Exercises:
a - Answer these questions from the blog post on extraordinary groups:
(i) How do Bellman and Ryan define an extraordinary group?
(ii) How many core group needs does the Group Needs Model identify, and how are they arranged?
(iii) What group size does the post say is best for meeting these core human needs?
b - According to the blog post on extraordinary groups, why do extraordinary groups experience a transformative shift? Answer in one to three sentences.
c - Pick up the blog post on extraordinary groups from the point where it stops, and continue writing it.

Page excerpt:
━━━━━━━━━━━━━━━━
Leading Blog






01.20.10

What Your Group Needs to Become Extraordinary

Extraordinary Groups
Why do most groups fall short of their potential and only a few groups become extraordinary? To find out Geoffrey Bellman and Kathleen Ryan say we need to dig deeper into the wants, needs and motives that cause people to work together. They define an extraordinary group as one that “achieves outstanding results while members experience a profound shift in how they see their world.” They exhibit:
  • A compelling purpose that inspires and stretches members to make the group and its work a top priority
  • Shared leadership that encourages members to take mutual responsibility for helping the group be successful
  • Just-enough-structure to create confidence to move forward, but not so much as to become bureaucratic or burdensome
  • Full engagement that results in all members jumping in with enthusiasm, sometimes passionately and chaotically, regardless of role
  • Embracing differences so that group members see, value, and use their diversity as a strength
  • Unexpected learning that translates into personal and group growth
  • Strengthened relationships among members characterized by trust, collegiality, and friendship
  • Great results, tangible and intangible
In Extraordinary Groups, they present the Group Needs Model. Extraordinary groups experience a transformative shift “because the group experience satisfies core needs that members intuitively bring to any group they join.” The model identifies six core group needs forming three pairs:

Extraordinary Groups Model
  1. The Individual: Acceptance of self (knowing and accepting ourselves for who we are) while moving toward one's Potential (sensing and growing into our fuller and better selves)
  2. The Group: A Bond with others (our shared sense of identity and belonging) that grows while pursuing a common Purpose (the reason we come together)
  3. The World: Understanding the Reality of the world (understanding and accepting the world as it is and how it affects us) while collectively making an Impact (our intention to make a difference and our readiness to act)
When two or more of these needs are experienced you are likely to describe the group experience as memorable. While it might seem to happen by chance, it's a choice. Any member of a group, aware of these needs as expressed in a group setting, can take the steps necessary to move that group to a more transformative, extraordinary experience. Meeting these core human needs is accomplished best in small groups (2 to 20 people).
━━━━━━━━━━━━━━━━
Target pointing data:
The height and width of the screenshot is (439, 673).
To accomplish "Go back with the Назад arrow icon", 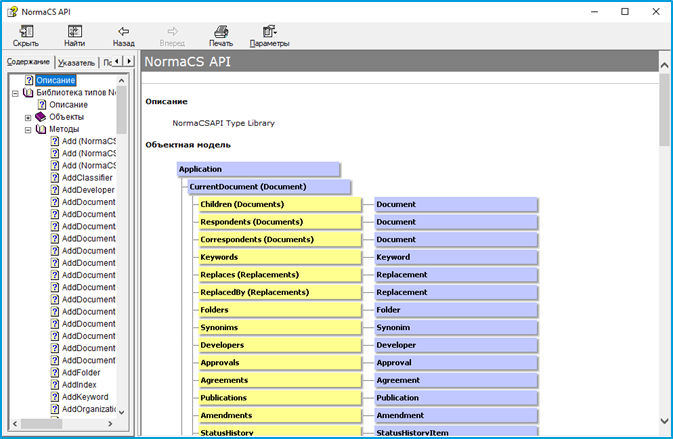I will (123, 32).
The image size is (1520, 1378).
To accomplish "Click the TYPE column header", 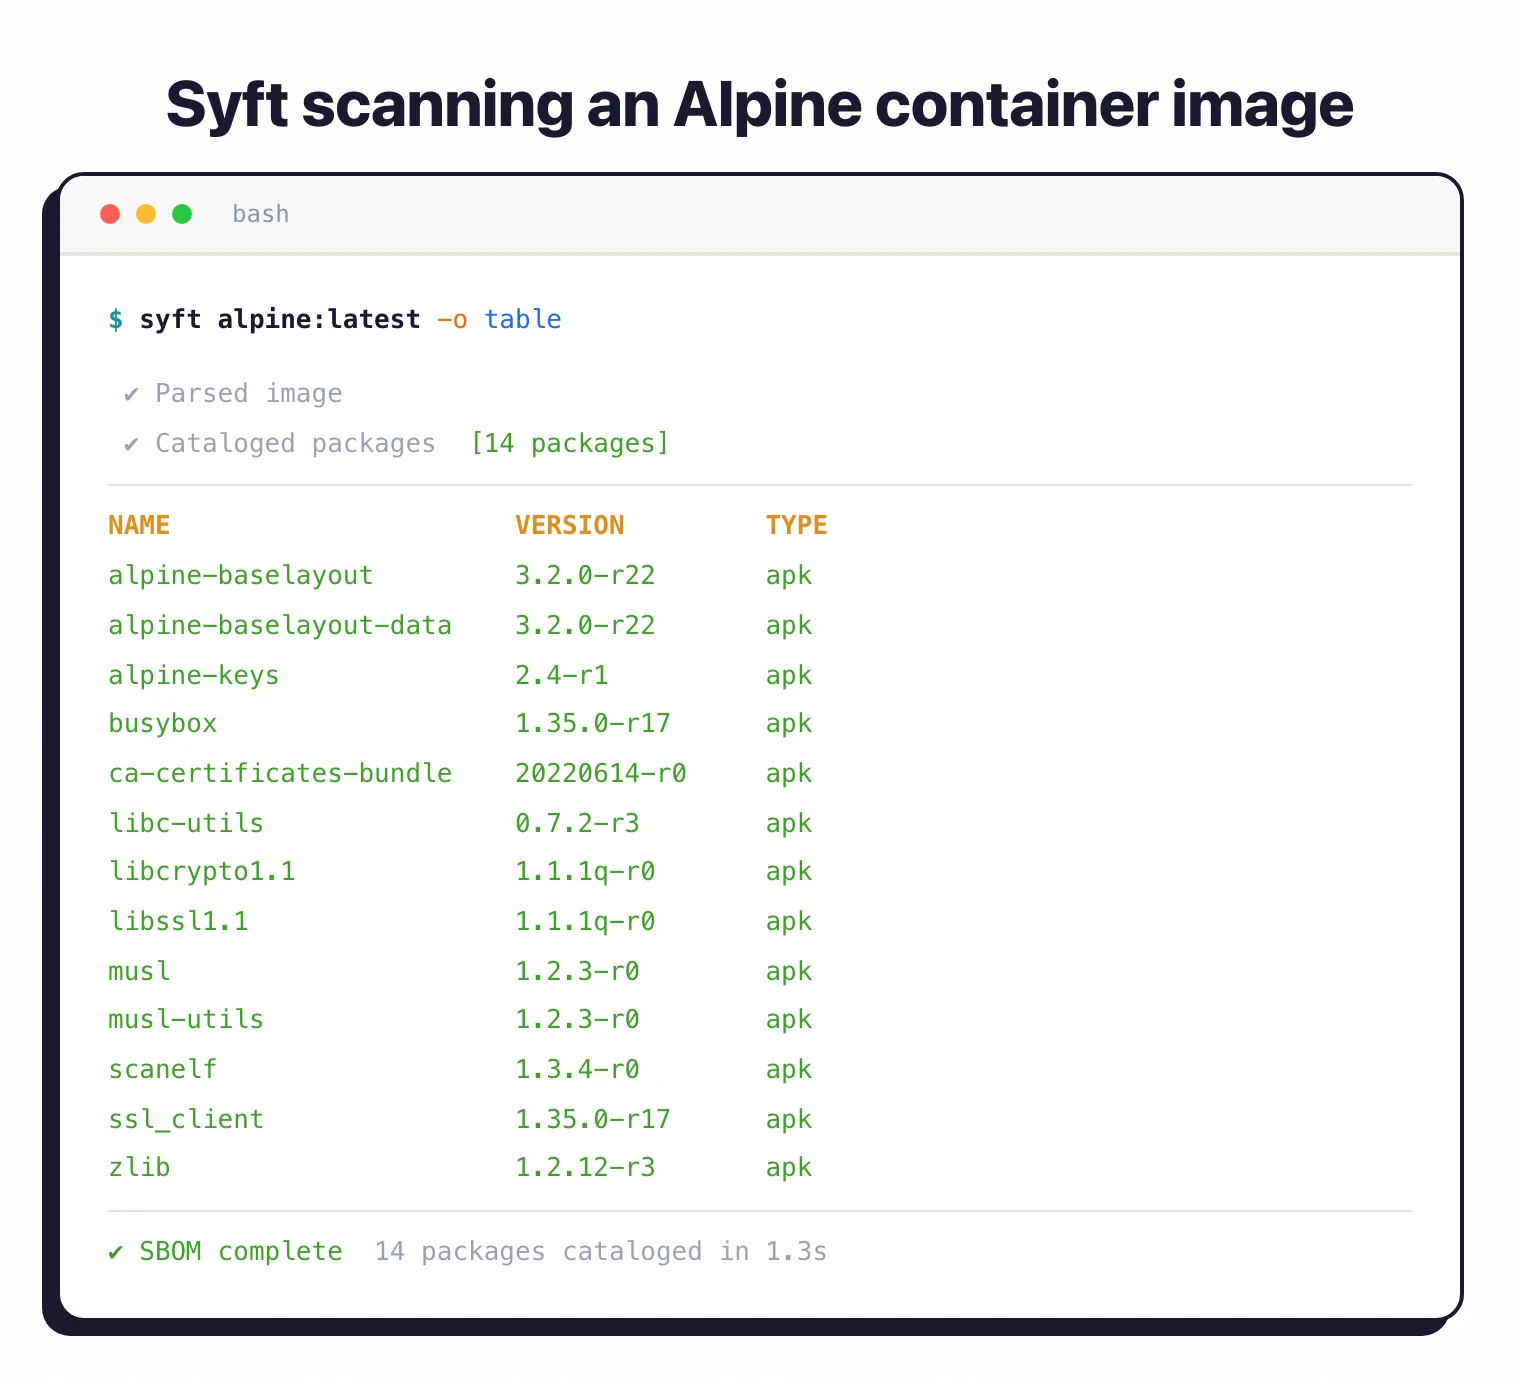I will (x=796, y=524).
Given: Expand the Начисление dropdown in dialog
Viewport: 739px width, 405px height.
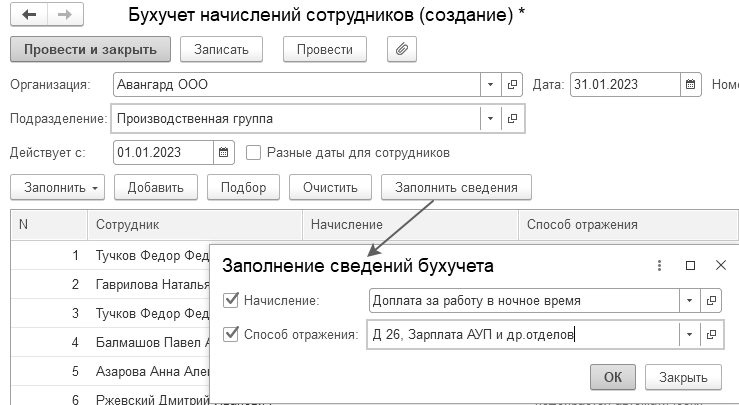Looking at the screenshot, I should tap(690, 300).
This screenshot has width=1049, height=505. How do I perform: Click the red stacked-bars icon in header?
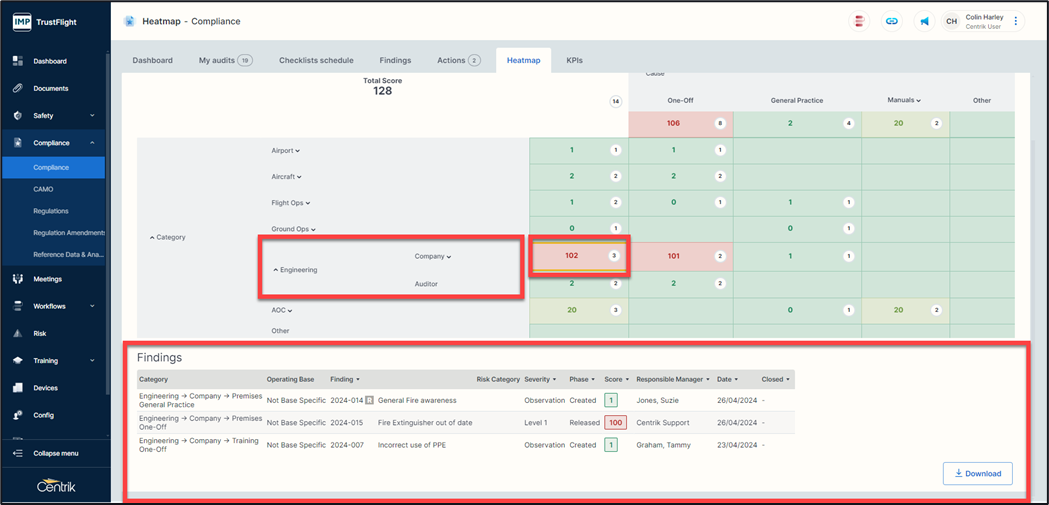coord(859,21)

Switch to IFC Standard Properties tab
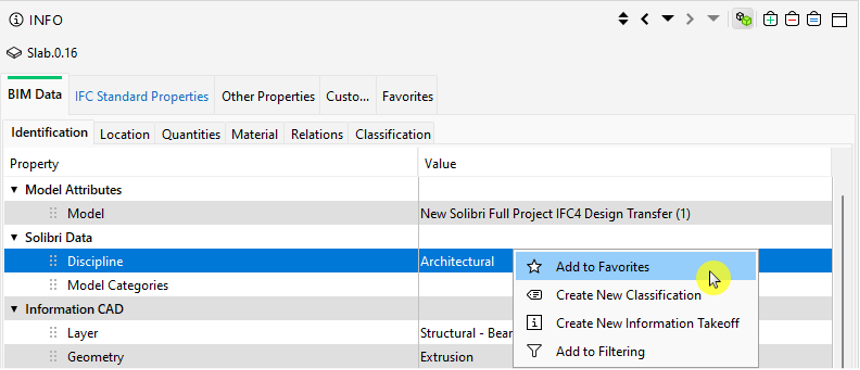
━━━━━━━━━━━━━━━━
Replies:
a -
(i) An extraordinary group is one that "achieves outstanding results while members experience a profound shift in how they see their world."
(ii) The model identifies six core group needs, arranged in three pairs.
(iii) Small groups of 2 to 20 people.

b - Extraordinary groups experience a transformative shift because the group experience satisfies core needs that members intuitively bring to any group they join. The Group Needs Model names these as six needs in three pairs.

c -
To accomplish this, you want to be a facilitative leader as opposed to a directive leader. With the group needs model in mind, the authors suggest that you “stand back from your group to consider the individual members, their collective purpose, and the world in which they operate” and ask “How might this group experience meet those needs?” Then consider the eight indicators of extraordinary groups (listed above) to see if they are present. Do members of the group seem energized, hopeful, connected and positively changed?

A group leader needs to frame an inspiring purpose, lead with a light touch, keep the issues discussable, manage the world around the group acting as a buffer and facilitator, make sure the right people are on the team (those people with the knowledge, skills, or experience to tackle the group’s purpose), and integrate the Groups Model into their approach. Ask yourself questions like: “How will this meeting meet the needs of acceptance and potential, bond and purpose, reality and impact?” “Where and how can we use our differences as a group strength?” “Is there enough room in the agenda so that members have time for those more in-depth and sometimes complex conversations?”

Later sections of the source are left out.